Your task -
Give back exactly the stretch of data below from the line holding "December 2025 (636, 2455)" through the line holding "Términos y Condiciones (89, 2390)", both ends included, and leave the remaining lines out.

(Dataset items)
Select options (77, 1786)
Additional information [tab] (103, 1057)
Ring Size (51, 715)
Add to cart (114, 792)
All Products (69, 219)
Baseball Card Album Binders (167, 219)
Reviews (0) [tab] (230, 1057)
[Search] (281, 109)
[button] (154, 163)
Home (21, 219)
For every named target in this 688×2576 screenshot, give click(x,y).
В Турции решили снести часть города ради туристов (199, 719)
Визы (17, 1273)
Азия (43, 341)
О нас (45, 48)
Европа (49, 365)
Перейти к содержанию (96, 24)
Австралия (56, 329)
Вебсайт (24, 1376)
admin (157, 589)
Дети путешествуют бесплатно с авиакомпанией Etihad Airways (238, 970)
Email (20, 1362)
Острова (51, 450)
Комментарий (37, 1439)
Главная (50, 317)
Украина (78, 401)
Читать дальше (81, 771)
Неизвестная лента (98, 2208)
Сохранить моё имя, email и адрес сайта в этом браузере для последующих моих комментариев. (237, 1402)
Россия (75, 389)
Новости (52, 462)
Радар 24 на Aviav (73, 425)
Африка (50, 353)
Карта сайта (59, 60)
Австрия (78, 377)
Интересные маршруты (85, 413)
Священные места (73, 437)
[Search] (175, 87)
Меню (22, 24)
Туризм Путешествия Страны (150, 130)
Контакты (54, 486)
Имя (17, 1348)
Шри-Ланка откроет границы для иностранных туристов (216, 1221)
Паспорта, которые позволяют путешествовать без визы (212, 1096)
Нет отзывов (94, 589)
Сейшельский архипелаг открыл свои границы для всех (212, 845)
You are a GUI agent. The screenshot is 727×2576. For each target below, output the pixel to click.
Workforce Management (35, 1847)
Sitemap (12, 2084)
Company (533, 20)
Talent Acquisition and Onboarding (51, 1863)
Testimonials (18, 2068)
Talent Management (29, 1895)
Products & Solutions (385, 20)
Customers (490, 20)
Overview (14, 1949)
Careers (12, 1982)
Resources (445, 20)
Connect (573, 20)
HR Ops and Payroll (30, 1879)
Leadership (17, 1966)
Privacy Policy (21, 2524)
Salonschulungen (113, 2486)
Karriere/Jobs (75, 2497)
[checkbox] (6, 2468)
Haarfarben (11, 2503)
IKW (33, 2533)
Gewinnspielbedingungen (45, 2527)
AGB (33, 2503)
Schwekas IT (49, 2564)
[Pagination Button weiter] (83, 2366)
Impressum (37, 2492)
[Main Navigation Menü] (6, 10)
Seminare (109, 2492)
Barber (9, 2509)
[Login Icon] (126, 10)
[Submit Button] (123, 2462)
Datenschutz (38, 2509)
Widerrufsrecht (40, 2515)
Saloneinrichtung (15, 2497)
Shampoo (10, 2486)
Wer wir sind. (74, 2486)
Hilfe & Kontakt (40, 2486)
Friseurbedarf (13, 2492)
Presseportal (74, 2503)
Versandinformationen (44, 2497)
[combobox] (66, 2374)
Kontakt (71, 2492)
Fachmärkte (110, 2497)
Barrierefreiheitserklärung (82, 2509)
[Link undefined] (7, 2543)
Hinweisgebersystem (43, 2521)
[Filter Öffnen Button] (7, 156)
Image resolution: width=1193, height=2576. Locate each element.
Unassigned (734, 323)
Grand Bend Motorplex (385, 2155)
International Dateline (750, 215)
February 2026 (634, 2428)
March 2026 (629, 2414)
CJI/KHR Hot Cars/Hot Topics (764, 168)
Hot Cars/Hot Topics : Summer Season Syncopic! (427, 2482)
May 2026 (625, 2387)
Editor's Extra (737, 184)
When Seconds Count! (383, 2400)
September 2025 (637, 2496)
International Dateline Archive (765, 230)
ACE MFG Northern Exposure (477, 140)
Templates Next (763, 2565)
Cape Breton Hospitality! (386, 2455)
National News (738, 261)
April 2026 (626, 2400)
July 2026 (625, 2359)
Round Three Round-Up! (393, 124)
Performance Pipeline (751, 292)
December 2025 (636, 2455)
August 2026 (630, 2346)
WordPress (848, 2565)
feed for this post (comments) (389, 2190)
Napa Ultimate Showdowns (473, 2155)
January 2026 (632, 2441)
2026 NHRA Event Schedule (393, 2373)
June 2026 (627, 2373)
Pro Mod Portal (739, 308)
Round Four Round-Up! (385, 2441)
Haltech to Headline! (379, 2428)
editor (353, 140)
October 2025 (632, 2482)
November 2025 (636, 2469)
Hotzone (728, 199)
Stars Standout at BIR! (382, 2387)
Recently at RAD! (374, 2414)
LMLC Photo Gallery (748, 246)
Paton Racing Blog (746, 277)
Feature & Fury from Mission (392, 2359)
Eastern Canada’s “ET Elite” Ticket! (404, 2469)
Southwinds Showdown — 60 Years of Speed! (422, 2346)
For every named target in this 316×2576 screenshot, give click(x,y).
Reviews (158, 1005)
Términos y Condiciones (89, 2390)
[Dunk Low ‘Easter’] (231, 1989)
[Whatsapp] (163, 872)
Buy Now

Task response -
December 2025 (636, 2455)
August 2026 (630, 2346)
WordPress (848, 2565)
feed for this post (comments) (389, 2190)
Napa Ultimate Showdowns (473, 2155)
January 2026 (632, 2441)
2026 NHRA Event Schedule (393, 2373)
June 2026 (627, 2373)
Pro Mod Portal (739, 308)
Round Four Round-Up! (385, 2441)
Haltech to Headline! (379, 2428)
editor (353, 140)
October 2025 (632, 2482)
November 2025 (636, 2469)
Hotzone (728, 199)
Stars Standout at BIR! (382, 2387)
Recently at RAD! (374, 2414)
LMLC Photo Gallery (748, 246)
Paton Racing Blog (746, 277)
Feature & Fury from Mission (392, 2359)
Eastern Canada’s “ET Elite” Ticket! (404, 2469)
Southwinds Showdown — 60 Years of Speed! (422, 2346)
For every named target in this 316×2576 screenshot, give click(x,y).
Reviews (158, 1005)
Términos y Condiciones (89, 2390)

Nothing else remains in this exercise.